The truth is, to instill a solid work ethic in poor people, we need to practice early intervention. If small and young poor students would be assigned those jobs in the fields and slaughterhouses that people say Americans won’t take, they’d not only get off to an early start in improving their work ethic, they’d help put a stop to illegal immigration. An additional benefit would be that they’d learn the power of efficiency, which they could explain to their lazy older brothers and sisters. Why use an old, tired adult who’s paid minimum wage to pull up lettuce or gut a cow when you can use an agile little kid who’s much closer to the ground?

Mr. Gingrich would like to see those dirty, whiny OWS folks take a bath. Darn right. Speaking of cleanliness, what can be dirtier than a chimney? There are a lot of chimneys attached to all those McMansions America has built. We’re wasting true national resources by waiting for poor kids to turn old enough to learn the work ethic by cleaning schools. As we know from Victorian London, small poor children can learn the work ethic by squirming into extremely tiny places, which is why they make perfect chimneysweeps. What with obesity having become an especially big problem among poor children, a little chimneysweeping would not only teach them a good, strong work ethic, but force them to slim down a little so they wouldn’t get stuck inside.

And another thing. Putting poor students to work in all sorts of places where youth and agility count would be helpful to the whole economy. Aren’t we always talking about needing jobs for the young? For example, poor students would make excellent workers in car washes because their youthful energy would let them clean under the driver’s seat of, say, a Bentley, extra well. As a side benefit, hanging around the mist of the car wash would make them cleaner.

Wal-Mart could use a few poor students as workers—again, the smaller the better. They could be put into the shopping carts as handlers who grab stuff off the shelves for the poor people who shop there and sometimes, because of obesity, age, or some sort of handicap or other, have trouble reaching what they need. Working in a cart at a Wal-Mart would not only instill a strong work ethic in students, but would teach poor students to have a little empathy for poor people.

I’ve got one more idea to help those poor students learn a little of the work ethic that got people on Wall Street where they are. After cleaning their schools, and the schools of rich kids, and maybe doing a little chimney work or cow-gutting, they could scoot on over to Tiffany’s. There they could use their young fingers to deftly hook the clasp of a shiny new diamond necklace around Callista Gingrich’s small neck—something that would pose a challenge to Mr. Gingrich, what with his large fingers.

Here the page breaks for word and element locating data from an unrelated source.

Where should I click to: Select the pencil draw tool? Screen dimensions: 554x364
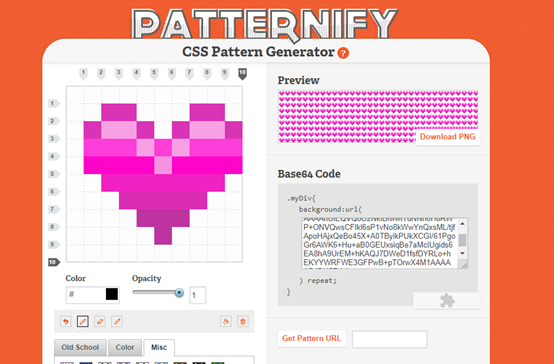[83, 322]
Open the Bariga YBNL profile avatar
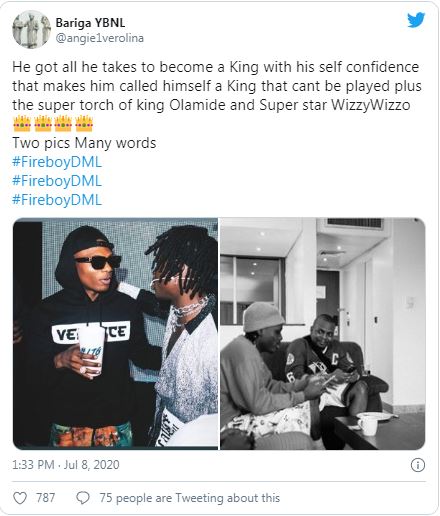Image resolution: width=440 pixels, height=516 pixels. 31,29
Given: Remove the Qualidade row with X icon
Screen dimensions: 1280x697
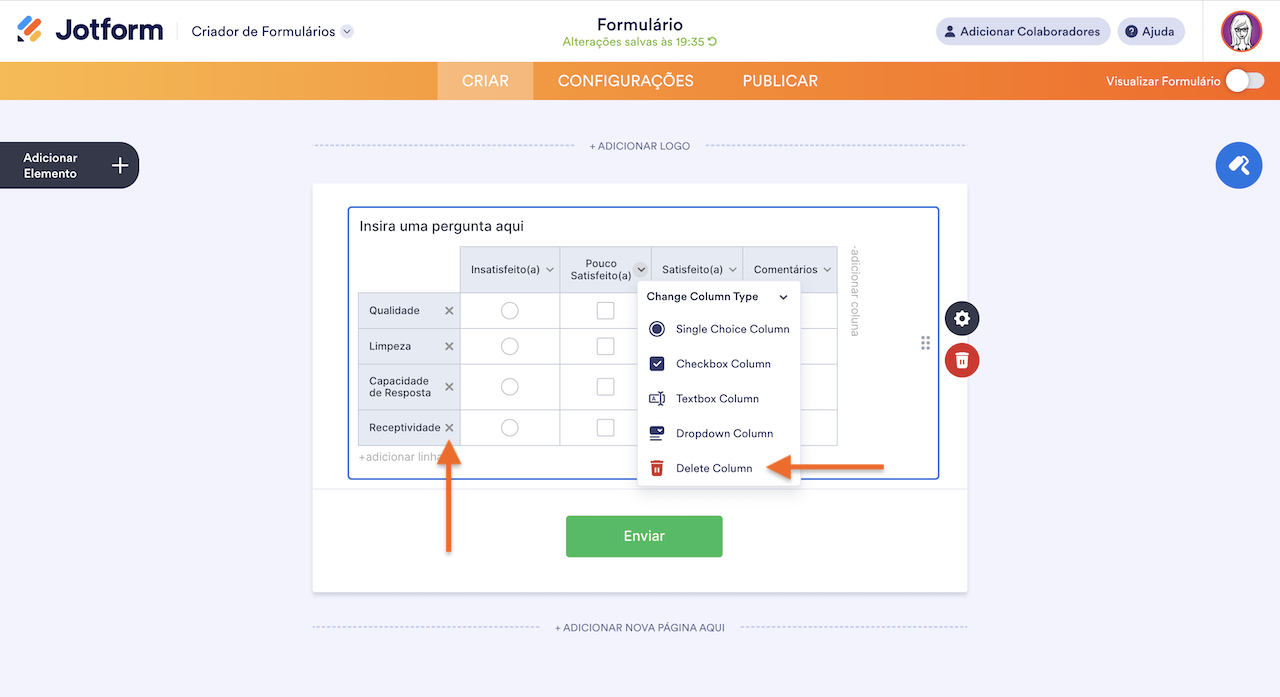Looking at the screenshot, I should [449, 311].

Of course, we wouldn’t want poor kids competing for jobs with poor adults, so we wouldn’t be able to pay them government-mandated minimum wages. Merely what the market will bear. And since there are a lot of poor children around, the market would do its miraculous work of keeping wages nice and low. And if the poor students came from big families, having them work would cut the welfare rolls and lower the taxes for the rest of us hard-working folk. And if we could only get a constitutional amendment declaring zygotes are persons, we’d be able to guarantee that a lot of poor people would be born in the future, all of whom would be able to learn a good work ethic.

Some people say Republicans don’t offer any real plans for America’s future, but I, for one, heartily disagree.